You know the problem. Email was once ASCII shot between two people on Arpanet. Today email is the bane of the knowledge worker. The volume is high. The storage systems antiquated. The attachments madden the sane. The people using email forget that the messages live on different servers and can, in the process of discovery, be copied to a storage device and delivered to the attorney or attorneys who have to find something germane to the legal matter in the terabytes of digital data.

To summarize the challenges:

  • Email volume (lots of it, maybe a billion messages in a mid-sized organization every year)
  • Email attachments (tough to find the “right” one)
  • Email crashes (restores don’t always work, which you probably know first hand)
  • Email sent as if it were a one-time, secret communication
  • Email with recipients who, by definition, have some relationship.

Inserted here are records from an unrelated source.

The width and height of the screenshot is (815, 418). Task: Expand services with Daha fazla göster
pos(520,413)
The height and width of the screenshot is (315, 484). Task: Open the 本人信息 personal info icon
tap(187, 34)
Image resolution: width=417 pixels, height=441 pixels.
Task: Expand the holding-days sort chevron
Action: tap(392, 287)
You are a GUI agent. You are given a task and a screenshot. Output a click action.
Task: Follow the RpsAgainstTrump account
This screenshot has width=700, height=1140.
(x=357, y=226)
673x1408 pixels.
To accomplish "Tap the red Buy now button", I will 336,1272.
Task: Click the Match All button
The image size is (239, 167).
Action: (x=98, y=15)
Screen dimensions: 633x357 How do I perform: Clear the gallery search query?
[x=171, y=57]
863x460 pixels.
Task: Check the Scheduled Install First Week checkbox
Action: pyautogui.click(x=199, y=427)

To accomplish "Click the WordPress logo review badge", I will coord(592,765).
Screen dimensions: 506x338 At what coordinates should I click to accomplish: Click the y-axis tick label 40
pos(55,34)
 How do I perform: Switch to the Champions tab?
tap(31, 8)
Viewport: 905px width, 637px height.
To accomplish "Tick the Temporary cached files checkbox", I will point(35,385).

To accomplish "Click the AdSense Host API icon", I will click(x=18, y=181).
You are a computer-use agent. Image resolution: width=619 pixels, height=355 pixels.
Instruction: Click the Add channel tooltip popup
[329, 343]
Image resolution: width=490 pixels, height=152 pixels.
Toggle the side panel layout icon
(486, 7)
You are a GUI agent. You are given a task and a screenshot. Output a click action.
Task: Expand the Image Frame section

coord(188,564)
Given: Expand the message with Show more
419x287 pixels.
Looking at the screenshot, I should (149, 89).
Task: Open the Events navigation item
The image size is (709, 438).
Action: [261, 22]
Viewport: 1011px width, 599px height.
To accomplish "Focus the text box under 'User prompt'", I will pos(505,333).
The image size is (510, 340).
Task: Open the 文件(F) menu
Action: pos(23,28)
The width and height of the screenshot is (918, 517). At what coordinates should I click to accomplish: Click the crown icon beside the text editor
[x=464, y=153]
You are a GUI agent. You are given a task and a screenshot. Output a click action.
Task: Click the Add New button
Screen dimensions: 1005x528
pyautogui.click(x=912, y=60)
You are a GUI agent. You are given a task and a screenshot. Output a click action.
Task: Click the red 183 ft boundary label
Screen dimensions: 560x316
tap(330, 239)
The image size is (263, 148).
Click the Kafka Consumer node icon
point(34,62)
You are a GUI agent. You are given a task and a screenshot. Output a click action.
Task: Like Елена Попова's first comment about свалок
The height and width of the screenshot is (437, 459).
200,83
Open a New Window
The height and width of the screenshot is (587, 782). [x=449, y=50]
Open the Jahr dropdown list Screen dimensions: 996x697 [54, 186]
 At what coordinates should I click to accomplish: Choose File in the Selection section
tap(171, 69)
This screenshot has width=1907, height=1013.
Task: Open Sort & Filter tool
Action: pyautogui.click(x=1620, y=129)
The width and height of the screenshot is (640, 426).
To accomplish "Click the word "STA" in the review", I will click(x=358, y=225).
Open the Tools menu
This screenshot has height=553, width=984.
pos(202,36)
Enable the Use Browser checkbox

For a lawyer, email is good and bad. It’s good if one finds a smoking gun or better yet a gun in the act of shooting. It’s bad if the bullets are coming at the opposing side’s legal eagles, worse if the bullet shoots a legal eagle out of the sky with a slug through the brain.

Ergo: email is a big, big deal in the information world of litigation.

The Solution

The fix is obvious–search. Actually to be precise, the conundrums of email invite text processing, text analytics, link analysis, relationship extraction, entity extraction, and other nifty methods.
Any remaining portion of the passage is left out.